▸ **Data excerpts**:
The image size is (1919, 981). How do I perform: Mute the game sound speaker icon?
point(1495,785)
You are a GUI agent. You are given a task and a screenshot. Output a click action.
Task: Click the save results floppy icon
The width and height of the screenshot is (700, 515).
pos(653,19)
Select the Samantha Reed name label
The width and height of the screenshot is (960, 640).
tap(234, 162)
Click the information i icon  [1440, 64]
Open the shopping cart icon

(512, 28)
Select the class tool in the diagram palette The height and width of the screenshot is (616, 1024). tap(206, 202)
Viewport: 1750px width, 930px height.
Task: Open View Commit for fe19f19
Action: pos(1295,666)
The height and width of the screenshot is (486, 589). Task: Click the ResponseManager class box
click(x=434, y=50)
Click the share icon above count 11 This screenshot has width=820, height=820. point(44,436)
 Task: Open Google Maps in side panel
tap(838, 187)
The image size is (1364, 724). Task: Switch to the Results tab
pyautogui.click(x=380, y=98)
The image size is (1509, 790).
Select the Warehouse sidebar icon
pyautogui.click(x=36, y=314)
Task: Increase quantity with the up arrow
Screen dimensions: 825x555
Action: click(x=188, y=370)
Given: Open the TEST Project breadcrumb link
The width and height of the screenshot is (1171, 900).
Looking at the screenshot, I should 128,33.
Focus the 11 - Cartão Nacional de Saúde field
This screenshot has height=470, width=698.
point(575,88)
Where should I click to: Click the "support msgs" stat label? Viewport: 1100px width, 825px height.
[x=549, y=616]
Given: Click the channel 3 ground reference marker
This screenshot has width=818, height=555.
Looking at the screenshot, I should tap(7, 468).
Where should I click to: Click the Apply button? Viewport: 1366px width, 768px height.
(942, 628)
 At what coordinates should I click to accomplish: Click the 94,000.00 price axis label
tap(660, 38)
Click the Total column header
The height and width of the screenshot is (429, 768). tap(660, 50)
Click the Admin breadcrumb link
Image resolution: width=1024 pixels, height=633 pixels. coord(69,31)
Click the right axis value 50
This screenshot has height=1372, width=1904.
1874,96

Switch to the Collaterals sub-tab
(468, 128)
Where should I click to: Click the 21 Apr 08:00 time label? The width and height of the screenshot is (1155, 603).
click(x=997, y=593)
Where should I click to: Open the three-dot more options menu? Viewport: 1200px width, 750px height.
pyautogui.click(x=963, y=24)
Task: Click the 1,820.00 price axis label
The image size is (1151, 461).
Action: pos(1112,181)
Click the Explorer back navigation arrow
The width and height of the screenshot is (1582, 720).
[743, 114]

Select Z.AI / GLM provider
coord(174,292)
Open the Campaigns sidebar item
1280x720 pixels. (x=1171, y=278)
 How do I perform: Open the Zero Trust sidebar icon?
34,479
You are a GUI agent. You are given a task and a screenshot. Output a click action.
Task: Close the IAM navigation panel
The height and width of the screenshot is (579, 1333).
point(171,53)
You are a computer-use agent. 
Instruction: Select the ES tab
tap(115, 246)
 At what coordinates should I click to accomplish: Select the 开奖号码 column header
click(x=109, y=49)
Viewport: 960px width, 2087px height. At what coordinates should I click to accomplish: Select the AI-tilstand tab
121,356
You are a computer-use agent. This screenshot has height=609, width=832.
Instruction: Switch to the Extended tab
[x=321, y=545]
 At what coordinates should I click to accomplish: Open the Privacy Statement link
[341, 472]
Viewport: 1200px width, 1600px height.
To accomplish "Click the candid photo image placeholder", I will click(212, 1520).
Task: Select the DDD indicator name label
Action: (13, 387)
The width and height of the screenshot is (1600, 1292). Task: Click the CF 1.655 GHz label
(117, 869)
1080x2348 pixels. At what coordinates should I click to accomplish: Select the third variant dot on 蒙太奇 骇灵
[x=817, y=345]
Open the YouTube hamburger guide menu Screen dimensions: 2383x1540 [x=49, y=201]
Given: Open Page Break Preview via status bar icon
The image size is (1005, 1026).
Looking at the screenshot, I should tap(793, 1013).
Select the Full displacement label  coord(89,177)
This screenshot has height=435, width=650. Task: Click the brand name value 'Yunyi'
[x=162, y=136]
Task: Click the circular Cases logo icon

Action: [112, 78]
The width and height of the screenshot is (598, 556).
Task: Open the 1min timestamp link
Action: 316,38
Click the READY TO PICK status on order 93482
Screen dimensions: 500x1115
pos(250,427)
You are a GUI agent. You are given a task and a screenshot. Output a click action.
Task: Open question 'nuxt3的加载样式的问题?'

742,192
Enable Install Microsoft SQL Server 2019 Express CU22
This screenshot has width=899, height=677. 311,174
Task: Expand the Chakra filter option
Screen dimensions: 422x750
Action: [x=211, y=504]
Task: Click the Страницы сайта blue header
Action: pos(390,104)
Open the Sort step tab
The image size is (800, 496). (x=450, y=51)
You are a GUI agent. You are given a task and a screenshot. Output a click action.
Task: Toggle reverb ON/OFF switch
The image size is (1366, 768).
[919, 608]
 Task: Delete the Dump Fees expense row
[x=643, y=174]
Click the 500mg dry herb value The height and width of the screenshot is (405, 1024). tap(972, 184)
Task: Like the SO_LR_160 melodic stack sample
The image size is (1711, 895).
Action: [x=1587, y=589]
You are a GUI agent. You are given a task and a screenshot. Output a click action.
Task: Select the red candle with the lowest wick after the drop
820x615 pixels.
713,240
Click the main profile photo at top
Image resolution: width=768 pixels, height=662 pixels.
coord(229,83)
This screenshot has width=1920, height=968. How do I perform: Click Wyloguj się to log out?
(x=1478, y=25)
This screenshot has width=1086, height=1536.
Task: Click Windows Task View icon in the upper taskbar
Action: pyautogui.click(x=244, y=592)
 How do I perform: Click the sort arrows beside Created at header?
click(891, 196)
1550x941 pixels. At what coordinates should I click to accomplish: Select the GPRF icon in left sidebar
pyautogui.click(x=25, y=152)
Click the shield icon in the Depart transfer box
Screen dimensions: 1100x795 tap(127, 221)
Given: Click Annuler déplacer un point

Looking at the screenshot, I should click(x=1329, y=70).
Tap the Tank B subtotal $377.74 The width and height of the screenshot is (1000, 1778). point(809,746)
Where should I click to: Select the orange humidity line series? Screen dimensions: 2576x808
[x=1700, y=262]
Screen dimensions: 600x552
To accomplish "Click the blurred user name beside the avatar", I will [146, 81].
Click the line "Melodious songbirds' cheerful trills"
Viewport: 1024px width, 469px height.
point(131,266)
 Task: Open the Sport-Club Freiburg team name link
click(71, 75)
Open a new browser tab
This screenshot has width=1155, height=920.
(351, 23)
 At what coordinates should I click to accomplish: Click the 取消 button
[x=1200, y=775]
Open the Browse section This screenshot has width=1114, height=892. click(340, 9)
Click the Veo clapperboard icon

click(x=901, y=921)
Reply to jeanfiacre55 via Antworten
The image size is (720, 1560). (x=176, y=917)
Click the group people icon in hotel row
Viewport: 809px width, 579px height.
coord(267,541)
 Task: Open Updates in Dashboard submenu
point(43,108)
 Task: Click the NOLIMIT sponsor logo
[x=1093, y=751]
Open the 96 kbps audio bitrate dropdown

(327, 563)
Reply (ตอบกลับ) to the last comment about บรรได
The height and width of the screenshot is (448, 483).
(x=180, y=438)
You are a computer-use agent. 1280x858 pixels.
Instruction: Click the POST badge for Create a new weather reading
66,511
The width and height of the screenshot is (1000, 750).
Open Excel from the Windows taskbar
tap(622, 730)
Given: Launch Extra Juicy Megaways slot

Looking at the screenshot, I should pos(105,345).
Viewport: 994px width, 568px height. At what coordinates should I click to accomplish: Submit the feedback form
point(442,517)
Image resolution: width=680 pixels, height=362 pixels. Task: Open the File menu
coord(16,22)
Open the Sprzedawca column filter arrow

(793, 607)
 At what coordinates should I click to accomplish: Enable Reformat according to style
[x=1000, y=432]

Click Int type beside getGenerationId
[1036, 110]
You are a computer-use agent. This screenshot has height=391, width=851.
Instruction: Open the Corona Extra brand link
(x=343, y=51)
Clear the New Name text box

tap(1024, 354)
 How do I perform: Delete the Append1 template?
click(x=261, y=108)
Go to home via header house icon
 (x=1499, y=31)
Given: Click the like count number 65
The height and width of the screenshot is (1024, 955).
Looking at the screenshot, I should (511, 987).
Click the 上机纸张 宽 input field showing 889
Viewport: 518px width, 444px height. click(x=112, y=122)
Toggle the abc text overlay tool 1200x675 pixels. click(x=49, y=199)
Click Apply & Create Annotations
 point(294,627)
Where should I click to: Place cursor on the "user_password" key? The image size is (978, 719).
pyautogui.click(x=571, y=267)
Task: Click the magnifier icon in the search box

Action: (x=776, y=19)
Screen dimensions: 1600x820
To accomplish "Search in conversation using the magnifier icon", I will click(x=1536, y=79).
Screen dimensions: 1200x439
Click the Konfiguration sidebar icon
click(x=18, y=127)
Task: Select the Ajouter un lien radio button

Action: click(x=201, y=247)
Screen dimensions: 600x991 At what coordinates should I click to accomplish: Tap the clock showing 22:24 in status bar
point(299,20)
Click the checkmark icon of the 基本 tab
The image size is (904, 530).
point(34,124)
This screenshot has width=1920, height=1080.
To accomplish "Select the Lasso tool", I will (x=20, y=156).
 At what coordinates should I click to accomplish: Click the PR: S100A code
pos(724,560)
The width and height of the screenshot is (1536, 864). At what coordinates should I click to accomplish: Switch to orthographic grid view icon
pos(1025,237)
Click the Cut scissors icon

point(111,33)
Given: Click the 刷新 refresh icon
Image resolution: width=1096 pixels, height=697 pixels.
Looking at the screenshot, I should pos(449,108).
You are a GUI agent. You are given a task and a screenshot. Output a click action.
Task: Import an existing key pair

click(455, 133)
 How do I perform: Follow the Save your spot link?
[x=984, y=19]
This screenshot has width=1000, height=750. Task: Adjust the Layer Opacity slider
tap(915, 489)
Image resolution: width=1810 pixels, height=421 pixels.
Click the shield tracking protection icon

▸ **Your assignment**: Transcribe the lines from the first line of the records through the line that contains "Task: Click the save results floppy icon", both included, and add nothing else.

▸ **Response to this exercise**:
The image size is (1919, 981). How do I perform: Mute the game sound speaker icon?
point(1495,785)
You are a GUI agent. You are given a task and a screenshot. Output a click action.
Task: Click the save results floppy icon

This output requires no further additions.